> What you need to do
(a) Quote the stretch of the MLE thread from "Let $\tau = \int" through "to fix this?".
(b) In the MLE thread, where does Answer 1 say the expected value of a uniformly distributed random variable lies?
(c) Please pick up the MLE thread right after its final sentence and carry it forward.

> Reading passage
• • •

Trying to find the MLE of $\tau$

Question

Let $\tau = \int x \,dF(x),$ and I want to find the MLE of $\tau$ given $X_1,\ldots,X_n \sim \mathrm{Uniform}(a,b).$ I am not entirely sure, but I would imagine that $\tau = \int x \, dF(x) = \int_a^b x \,dx = \left. \frac{1}{2}x^2 \right|_a^b = \frac{1}{2}(a^2+b^2).$ This, by equivariance of estimators, suggests to me that $$\hat{\tau} = \frac{1}{2}(\hat{a}^2 + \hat{b}^2),$$ and thus this problem comes down to finding the MLEs $\hat{a}$ and $\hat{b}.$ I can take the likelihood of seeing that data as $$L(X^n,a,b) = \prod_{i=1}^n f(x_i \mid a,b) = \prod_{i=1}^n \frac{1}{b-a} = \left(\frac{1}{b-a}\right)^n$$ $$\implies \log(L(X^n,a,b)) = -n\log(b-a).$$ However, I am having issues solving for the MLEs of $b$ and $a$ given their dependence on each other in this problem. Any suggestions on how to fix this?

Answer 1

In the first place, the cumulative distribution function $F$ must be a straight line function of $x$ on the interval $[a,b]$ and go from $0$ to $1$ as $x$ goes from $a$ to $b$; therefore it is $$ F(x) = \begin{cases} 0 & \text{if } x < a, \\[4pt] \dfrac{x-a}{b-a} & \text{if } a\le x\le b, \\[4pt] 1 & \text{if } x>b. \end{cases} $$ So $$ \tau = \int_{\mathbb R} x \, dF(x) = \int_a^b x \, \frac{dx}{b-a} = \frac 1 2 \cdot \frac{b-a}{b^2 - a^2} = \frac{a+b} 2. \tag 1 $$ In other words, as the symmetry would suggest, if a random variable is uniformly distributed between $a$ and $b$, then its expected value is half-way between $a$ and $b$.

• • •

> Source material
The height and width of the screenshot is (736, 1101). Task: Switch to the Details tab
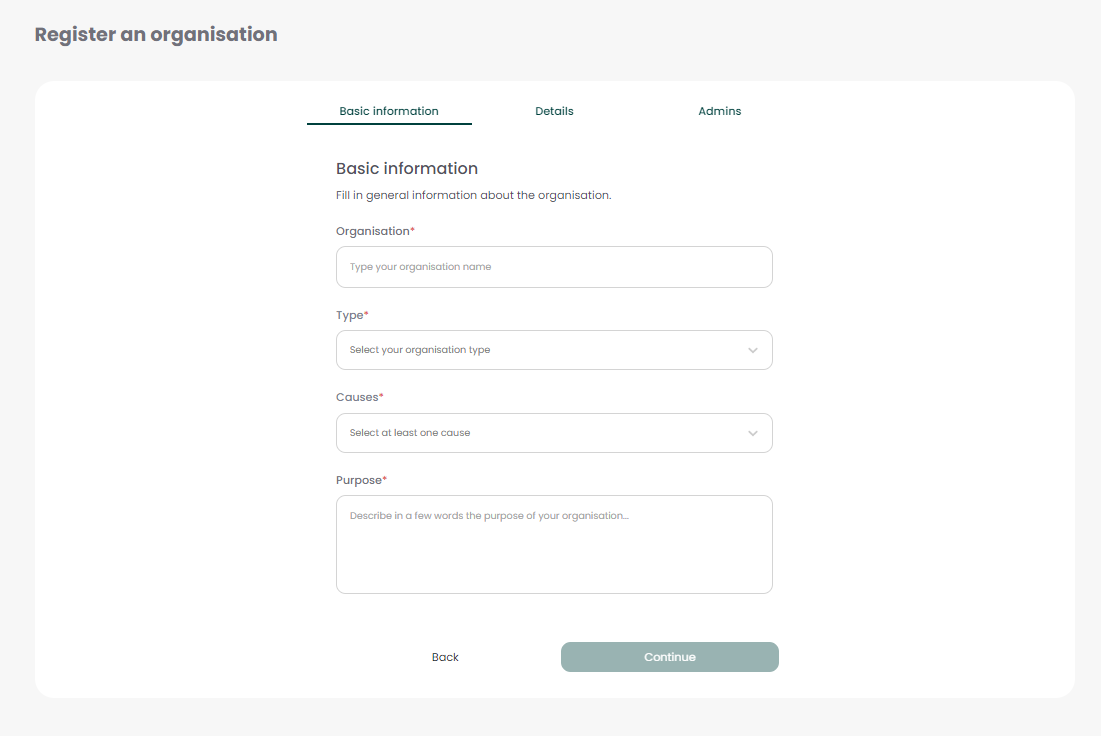[x=554, y=111]
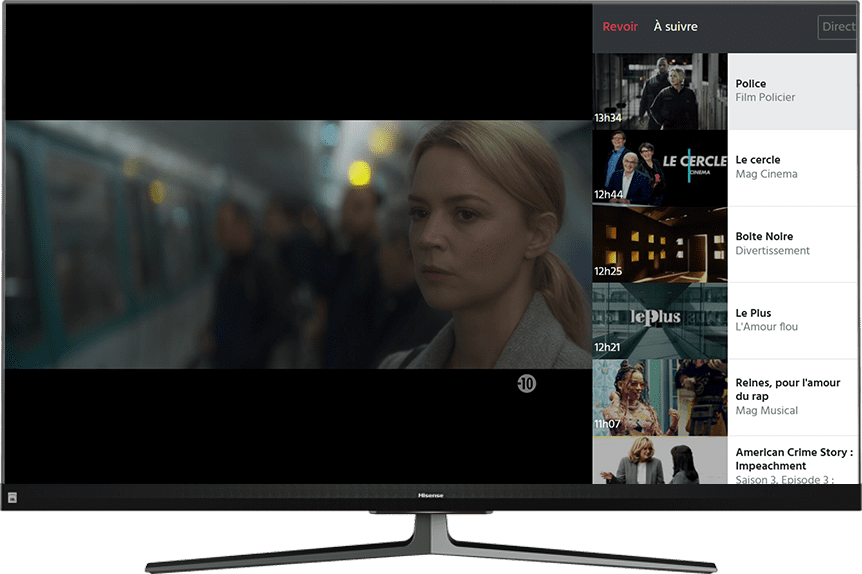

• • •

> Expected answers
(a)
Let $\tau = \int x \,dF(x),$ and I want to find the MLE of $\tau$ given $X_1,\ldots,X_n \sim \mathrm{Uniform}(a,b).$ I am not entirely sure, but I would imagine that $\tau = \int x \, dF(x) = \int_a^b x \,dx = \left. \frac{1}{2}x^2 \right|_a^b = \frac{1}{2}(a^2+b^2).$ This, by equivariance of estimators, suggests to me that $$\hat{\tau} = \frac{1}{2}(\hat{a}^2 + \hat{b}^2),$$ and thus this problem comes down to finding the MLEs $\hat{a}$ and $\hat{b}.$ I can take the likelihood of seeing that data as $$L(X^n,a,b) = \prod_{i=1}^n f(x_i \mid a,b) = \prod_{i=1}^n \frac{1}{b-a} = \left(\frac{1}{b-a}\right)^n$$ $$\implies \log(L(X^n,a,b)) = -n\log(b-a).$$ However, I am having issues solving for the MLEs of $b$ and $a$ given their dependence on each other in this problem. Any suggestions on how to fix this?

(b) Half-way between $a$ and $b$.

(c)
In the second place, you are neglecting the piecewise nature of the density function and hence of the likelihood function. For the joint density, you have \begin{align} f_{X_1,\ldots,X_n} (x_1,\ldots,x_n) & = \begin{cases} \dfrac 1 {(b-a)^n} & \text{if all of }x_1,\ldots,x_n \in (a,b), \\[4pt] 0 & \text{otherwise}. \end{cases} \\[10pt] & = \begin{cases} \dfrac 1 {(b-a)^n} & \text{if } \max\{x_1,\ldots,x_n\} \le b \text{ and } \min\{x_1,\ldots,x_n\} \ge a, \\[4pt] 0 & \text{otherwise}. \end{cases} \end{align} Hence the likelihood function is \begin{align} L(a,b) & = \begin{cases} \dfrac 1 {(b-a)^n} & \text{if } b \ge \max \text{ and } a \le \min, \\[4pt] 0 & \text{otherwise}. \end{cases} \end{align} Thus $L(a,b)$ gets bigger as $b$ gets smaller and $a$ gets bigger, until $b$ gets as small as $\max\{x_1,\ldots,x_n\}$ and until $a$ gets as big as $\min\{x_1,\ldots,x_n\}$.

Thus we have $$ \widehat a = \min\{x_1,\ldots,x_n\} \quad \text{and} \quad \widehat b = \max\{x_1,\ldots,x_n\}. \tag 2 $$

Equivariance conjoined with line $(1)$ above then implies $\widehat{~\tau~} = \dfrac{\widehat a + \widehat b} 2$ and then you can apply $(2)$.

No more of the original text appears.